La solución Nash es el pronóstico sobre el punto de transacción previsto entre negociadores que se comportan en forma racional y que conocen con certeza las expectativas y preferencias de su contraparte. En la vida real, las cualidades que se requieren para esta solución normalmente no se dan porque la negociación esta contaminada por emociones e intereses. Mucho más factible es el equilibrio de Nash, en el que los negociadores se ven obligados a aceptar o respetar el acuerdo, porque el costo de no tenerlo o romperlo unilateralmente es mayor al valor que obtienen con él. De esa manera logramos un efecto de contención de nuestro humano egoísmo.

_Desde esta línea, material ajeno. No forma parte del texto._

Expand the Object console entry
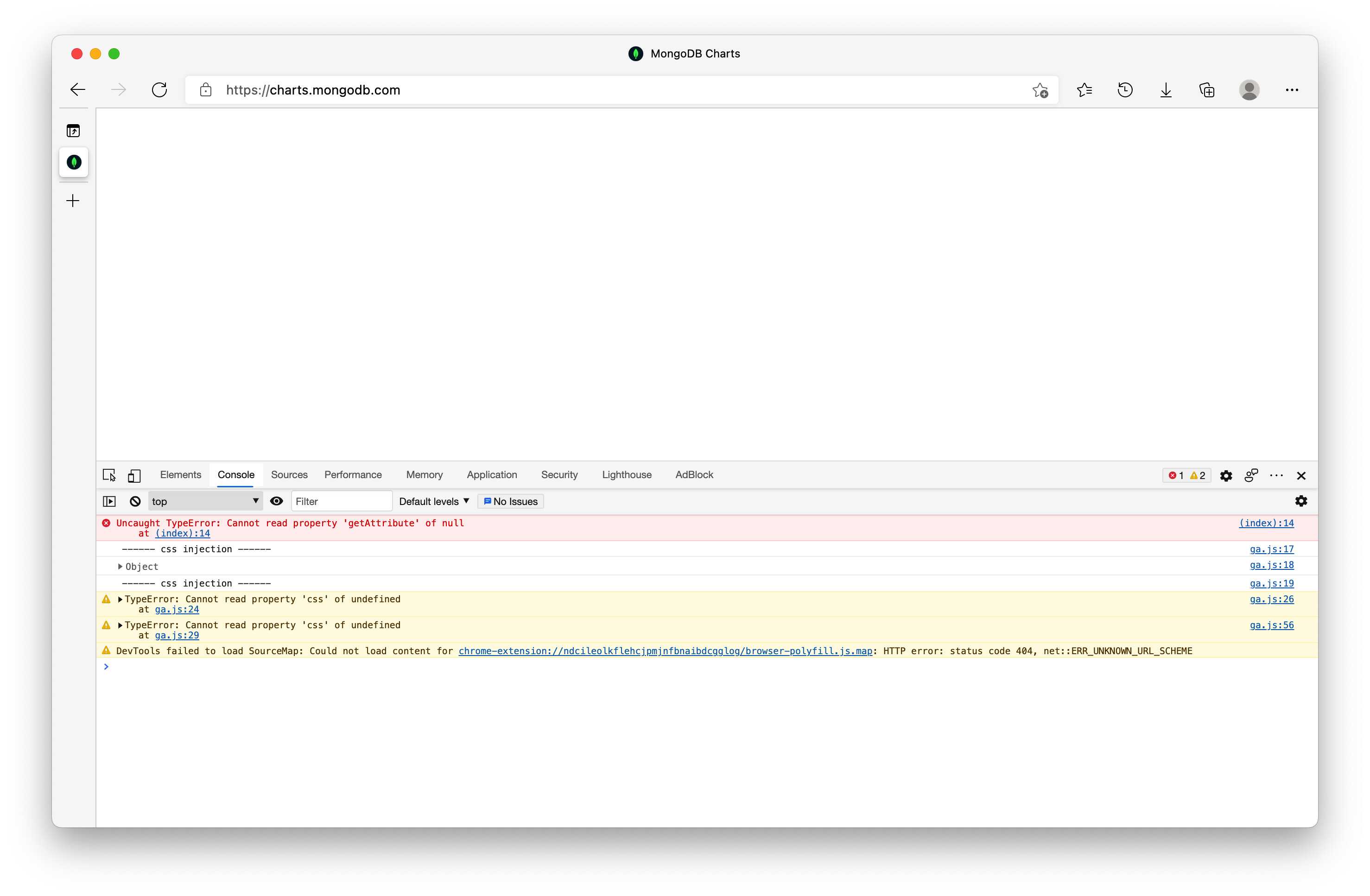The image size is (1370, 896). 121,567
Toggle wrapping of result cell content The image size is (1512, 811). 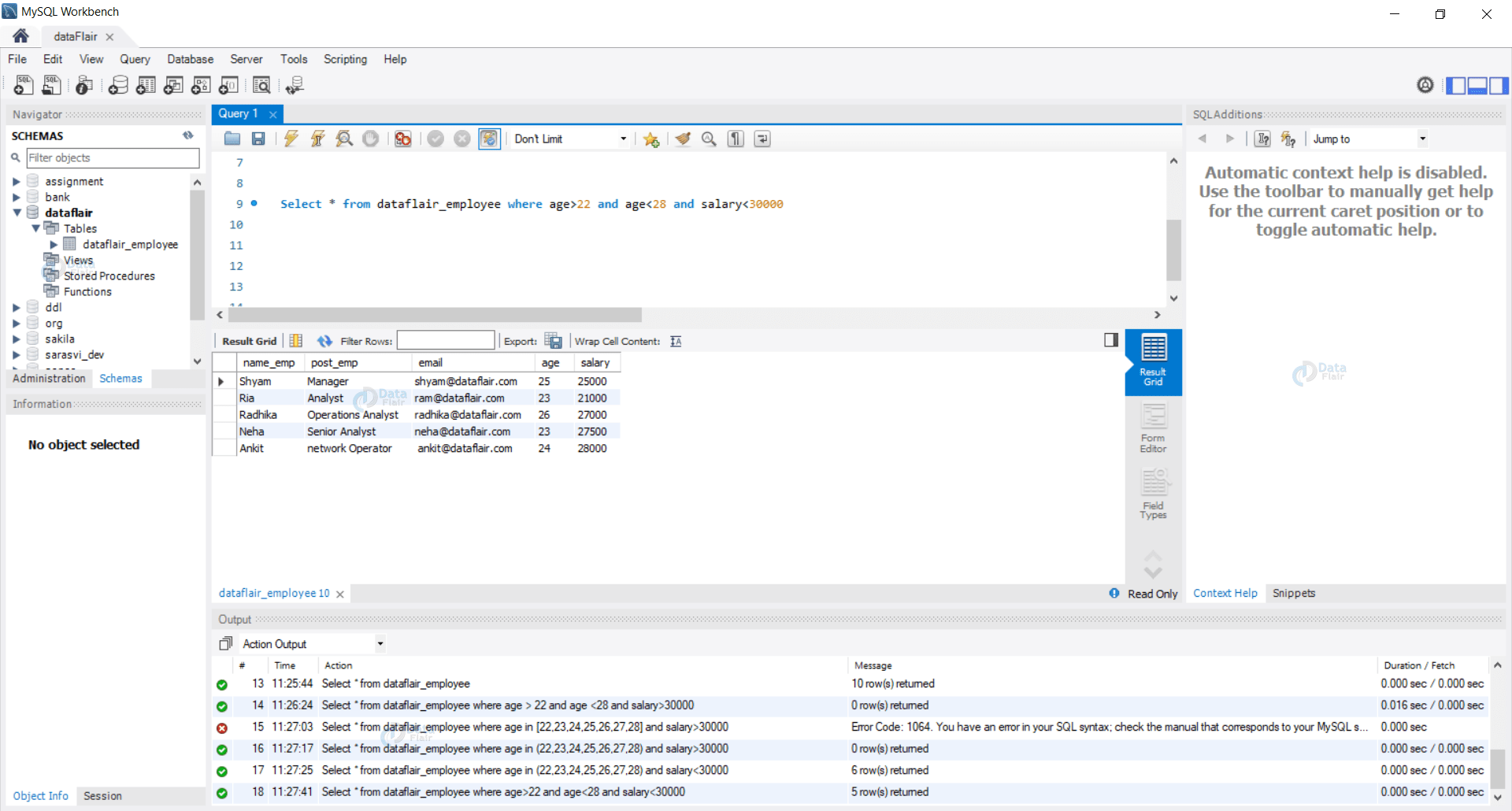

La próxima vez que negocie, decida qué aproximación quiere darle a su estrategia: intentar maximizar sus beneficios y correr el riesgo de asesinar en el camino la confianza de la otra parte; o compartir información, expectativas e intereses y ofrecer entregar más valor que el esperado para así poder también exigir más valor y confianza a cambio
* DIRECTOR DE LA ESCUELA DE POSGRADO DE LA UPC.